Il kilàmo beratoio

Siamo in piena Silla, una vastissima regione collinare di recentissima formazione eocenico carbonifera appartenente al subcontinente sudamericasiatico e sita tra la Milla e il Mar Caspio.
In questa regione dal clima semiarido del sud, habitat perfetto per le giraffe sudamericasiatiche immobili su cui una prossima relazione dell’entourage di Irbarol ci edurrà, vive un animale che da molti anni ha stimolato la scienza degli “animali imperfetti” ovvero quelli a cui manca quel qualcosa che non so come…
Parliamo dunque brevemente del termocilanto eschiloformis terebratulae thelsis detto anche brevemente kilàmo beratoio analizzando approssimativamente il suo peculiare apparato digerente.
Il kilàmo beratoio è notturno ma con apparente attività procacciatoria diurna. Essendo monotematico si nutre esclusivamente di perepette, via semplicistica per indicare le perae regularis calcidiformis thermicae che poi non sono altro che ortaggi con basso contenuto di cobalto*.

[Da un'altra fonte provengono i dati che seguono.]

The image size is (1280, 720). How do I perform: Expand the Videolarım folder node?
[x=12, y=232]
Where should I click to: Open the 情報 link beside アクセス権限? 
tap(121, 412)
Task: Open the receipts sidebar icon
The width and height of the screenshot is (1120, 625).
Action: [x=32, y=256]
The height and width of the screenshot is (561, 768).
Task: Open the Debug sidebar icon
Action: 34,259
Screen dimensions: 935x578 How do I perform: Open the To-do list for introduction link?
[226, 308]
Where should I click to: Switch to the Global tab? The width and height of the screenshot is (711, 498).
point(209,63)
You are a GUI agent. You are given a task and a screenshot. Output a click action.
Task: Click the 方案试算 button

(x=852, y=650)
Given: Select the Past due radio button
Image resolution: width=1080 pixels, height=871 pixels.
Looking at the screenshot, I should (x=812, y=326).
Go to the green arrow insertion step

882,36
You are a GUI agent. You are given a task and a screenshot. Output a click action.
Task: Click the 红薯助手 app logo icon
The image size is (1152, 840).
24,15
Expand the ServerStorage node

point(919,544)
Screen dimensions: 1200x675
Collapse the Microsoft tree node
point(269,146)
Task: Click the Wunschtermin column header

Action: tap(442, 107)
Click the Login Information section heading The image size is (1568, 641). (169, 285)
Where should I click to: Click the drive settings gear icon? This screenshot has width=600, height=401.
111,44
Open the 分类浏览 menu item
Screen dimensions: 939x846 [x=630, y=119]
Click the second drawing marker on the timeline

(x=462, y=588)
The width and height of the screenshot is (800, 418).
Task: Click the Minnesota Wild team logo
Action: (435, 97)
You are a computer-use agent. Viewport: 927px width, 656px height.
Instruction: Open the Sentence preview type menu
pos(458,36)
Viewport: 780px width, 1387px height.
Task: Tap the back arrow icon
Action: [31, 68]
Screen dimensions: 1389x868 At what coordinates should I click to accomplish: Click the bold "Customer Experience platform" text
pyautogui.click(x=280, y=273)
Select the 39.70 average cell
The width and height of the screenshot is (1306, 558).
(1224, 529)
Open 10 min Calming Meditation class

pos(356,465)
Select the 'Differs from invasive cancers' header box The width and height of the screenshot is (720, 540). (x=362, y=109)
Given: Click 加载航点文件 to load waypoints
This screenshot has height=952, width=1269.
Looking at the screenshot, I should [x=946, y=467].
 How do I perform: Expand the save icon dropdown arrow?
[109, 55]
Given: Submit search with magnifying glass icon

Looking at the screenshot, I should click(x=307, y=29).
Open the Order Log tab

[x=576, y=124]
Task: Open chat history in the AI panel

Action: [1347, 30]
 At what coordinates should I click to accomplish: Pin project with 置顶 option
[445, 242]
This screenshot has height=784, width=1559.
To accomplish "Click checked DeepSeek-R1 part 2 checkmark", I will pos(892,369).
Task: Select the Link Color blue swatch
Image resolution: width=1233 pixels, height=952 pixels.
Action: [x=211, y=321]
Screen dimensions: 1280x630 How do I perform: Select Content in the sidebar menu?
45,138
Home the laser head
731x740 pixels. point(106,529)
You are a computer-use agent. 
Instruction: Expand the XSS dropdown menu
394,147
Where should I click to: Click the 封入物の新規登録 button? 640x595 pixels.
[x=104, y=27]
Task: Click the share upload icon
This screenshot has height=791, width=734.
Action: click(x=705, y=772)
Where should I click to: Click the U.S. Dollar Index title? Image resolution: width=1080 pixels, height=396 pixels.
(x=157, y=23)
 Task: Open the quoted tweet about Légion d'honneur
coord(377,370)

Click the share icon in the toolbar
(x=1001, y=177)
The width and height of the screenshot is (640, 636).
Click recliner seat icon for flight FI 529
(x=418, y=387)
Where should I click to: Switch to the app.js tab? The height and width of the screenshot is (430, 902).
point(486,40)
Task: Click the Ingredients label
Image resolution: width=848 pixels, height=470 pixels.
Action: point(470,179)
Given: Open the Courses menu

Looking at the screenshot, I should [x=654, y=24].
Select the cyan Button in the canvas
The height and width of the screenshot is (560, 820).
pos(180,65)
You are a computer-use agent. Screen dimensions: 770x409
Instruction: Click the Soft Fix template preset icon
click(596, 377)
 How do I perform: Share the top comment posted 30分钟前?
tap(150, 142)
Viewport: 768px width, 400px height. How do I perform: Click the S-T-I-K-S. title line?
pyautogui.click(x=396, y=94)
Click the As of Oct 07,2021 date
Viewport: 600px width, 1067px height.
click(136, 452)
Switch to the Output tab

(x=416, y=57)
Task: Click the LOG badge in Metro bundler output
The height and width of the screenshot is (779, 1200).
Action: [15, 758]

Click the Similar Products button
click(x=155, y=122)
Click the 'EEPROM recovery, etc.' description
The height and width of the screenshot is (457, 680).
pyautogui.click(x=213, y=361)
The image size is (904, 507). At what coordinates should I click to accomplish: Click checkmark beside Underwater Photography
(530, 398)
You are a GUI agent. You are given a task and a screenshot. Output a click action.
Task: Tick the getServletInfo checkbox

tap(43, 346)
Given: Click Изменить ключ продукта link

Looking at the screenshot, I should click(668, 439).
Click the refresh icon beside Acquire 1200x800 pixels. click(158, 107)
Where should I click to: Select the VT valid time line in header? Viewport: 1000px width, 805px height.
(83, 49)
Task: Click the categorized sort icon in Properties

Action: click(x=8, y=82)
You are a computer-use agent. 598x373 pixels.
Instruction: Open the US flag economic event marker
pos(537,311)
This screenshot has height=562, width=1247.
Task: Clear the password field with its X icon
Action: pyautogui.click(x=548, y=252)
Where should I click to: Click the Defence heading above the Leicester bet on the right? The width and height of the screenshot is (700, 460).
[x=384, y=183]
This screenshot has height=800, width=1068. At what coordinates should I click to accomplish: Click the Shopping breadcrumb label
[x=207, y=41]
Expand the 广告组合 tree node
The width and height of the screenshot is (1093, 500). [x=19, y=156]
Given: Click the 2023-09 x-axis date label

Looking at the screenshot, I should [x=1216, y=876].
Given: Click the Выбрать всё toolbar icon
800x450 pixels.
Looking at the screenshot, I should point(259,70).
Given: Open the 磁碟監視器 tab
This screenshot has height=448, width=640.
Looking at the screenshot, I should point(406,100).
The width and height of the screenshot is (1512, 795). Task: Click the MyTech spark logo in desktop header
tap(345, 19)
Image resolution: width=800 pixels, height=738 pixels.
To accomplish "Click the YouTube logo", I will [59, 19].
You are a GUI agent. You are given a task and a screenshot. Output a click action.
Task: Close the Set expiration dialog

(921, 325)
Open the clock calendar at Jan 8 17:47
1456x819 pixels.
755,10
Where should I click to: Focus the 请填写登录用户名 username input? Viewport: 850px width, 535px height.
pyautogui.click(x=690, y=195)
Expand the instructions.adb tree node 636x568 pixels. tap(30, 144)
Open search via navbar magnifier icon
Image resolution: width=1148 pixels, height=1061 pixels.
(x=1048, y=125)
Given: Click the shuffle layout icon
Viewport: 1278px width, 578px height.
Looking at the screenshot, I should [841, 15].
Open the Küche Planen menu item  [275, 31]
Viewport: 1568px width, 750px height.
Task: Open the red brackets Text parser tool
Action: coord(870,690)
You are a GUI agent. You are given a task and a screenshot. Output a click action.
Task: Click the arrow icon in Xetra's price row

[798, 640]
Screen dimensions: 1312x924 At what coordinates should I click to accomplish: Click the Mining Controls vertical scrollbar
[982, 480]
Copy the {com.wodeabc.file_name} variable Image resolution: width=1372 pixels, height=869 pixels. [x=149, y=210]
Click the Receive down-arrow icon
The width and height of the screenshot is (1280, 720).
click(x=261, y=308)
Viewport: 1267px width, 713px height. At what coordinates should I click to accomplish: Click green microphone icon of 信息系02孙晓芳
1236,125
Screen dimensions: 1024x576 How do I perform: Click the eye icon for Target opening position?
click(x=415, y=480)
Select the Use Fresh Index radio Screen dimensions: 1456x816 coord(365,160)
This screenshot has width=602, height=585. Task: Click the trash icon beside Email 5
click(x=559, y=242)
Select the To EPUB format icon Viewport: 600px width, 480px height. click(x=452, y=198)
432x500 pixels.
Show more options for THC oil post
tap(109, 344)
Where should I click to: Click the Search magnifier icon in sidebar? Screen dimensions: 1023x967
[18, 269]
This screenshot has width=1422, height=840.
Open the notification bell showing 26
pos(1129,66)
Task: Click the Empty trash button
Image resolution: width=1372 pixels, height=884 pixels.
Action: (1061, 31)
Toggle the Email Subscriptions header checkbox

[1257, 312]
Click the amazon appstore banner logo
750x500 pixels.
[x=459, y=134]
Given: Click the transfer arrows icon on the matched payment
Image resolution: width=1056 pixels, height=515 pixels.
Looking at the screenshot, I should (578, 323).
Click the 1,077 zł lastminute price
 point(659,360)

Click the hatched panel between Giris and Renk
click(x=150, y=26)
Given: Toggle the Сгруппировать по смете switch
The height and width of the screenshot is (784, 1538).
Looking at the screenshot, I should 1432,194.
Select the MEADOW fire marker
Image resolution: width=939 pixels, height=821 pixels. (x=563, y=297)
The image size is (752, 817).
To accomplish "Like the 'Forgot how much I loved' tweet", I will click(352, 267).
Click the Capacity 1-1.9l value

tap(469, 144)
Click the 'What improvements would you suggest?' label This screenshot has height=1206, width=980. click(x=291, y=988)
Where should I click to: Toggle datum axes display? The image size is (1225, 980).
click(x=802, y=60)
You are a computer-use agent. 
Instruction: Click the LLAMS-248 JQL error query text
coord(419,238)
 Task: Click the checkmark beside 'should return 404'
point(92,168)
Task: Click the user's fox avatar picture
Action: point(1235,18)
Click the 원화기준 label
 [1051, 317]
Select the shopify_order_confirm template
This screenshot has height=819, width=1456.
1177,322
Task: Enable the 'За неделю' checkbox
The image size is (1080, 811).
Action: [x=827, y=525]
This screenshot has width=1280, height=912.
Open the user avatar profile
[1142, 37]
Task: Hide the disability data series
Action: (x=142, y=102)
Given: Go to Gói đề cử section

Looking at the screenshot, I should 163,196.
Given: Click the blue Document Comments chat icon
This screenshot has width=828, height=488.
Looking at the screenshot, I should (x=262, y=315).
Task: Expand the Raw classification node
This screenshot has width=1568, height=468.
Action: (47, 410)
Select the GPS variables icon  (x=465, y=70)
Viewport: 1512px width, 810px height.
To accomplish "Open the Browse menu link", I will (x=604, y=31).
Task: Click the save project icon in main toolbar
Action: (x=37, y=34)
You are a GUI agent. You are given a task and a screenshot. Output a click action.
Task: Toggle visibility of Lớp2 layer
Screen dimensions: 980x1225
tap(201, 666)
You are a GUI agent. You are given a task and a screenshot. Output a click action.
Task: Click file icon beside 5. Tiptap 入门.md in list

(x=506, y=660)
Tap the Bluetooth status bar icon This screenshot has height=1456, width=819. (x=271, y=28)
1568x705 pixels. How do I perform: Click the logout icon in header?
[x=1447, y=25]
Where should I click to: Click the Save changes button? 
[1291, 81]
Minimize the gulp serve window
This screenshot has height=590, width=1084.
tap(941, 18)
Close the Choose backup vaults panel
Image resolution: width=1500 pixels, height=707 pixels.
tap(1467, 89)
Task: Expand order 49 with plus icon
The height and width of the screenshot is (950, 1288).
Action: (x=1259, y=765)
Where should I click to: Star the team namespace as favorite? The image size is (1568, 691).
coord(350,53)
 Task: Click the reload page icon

Una volta procacciatosi, col metodo infallibile della raccolta, una mezza dozzina di perepette, il kilàmo beratoio le ingoia una ad una (rigorosamente intere nonostante il diametro sia di circa 80 centimetri di media) iniziando così il processo di digestione. Il bolo di perepette premasticate attraversa il condotto tracheoesofagale anch’esso del diametro di 80 centimetri e finisce banalmente in uno stomaco capiente munito di pori extratidali che secernono un semplicissimo muco acido.
Secondo la teoria sviluppata negli anni novanta da Jefferson e Salmoiragni:

Pe(Re) + Pe(T2) + E + H2O + H2SO4 = mc2

nota anche come “legge delle perepette kilàtomiche”, avviene il processo digestivo. La trasformazione da perepetta a energia (dove m è la massa e c è carrara) permette al kilàmo beratoio di sopravvivere rendendo viva una regione come la Silla che, altrimenti, sarebbe veramente inutile.

L’ultimo recente avvistamento di un kilàmo beratoio è stato riferito da un giovane abitante della pedemontana veneta, P. Emma, che ne ha in breve tempo tratto una sfuggente raffigurazione da cui l’etologo Irbarol ha poi ridefinito l’illustrazione definitiva per il sussidiario delle scuole medie italiane.

*Il cobalto a basso contenuto è detto anche cobasso.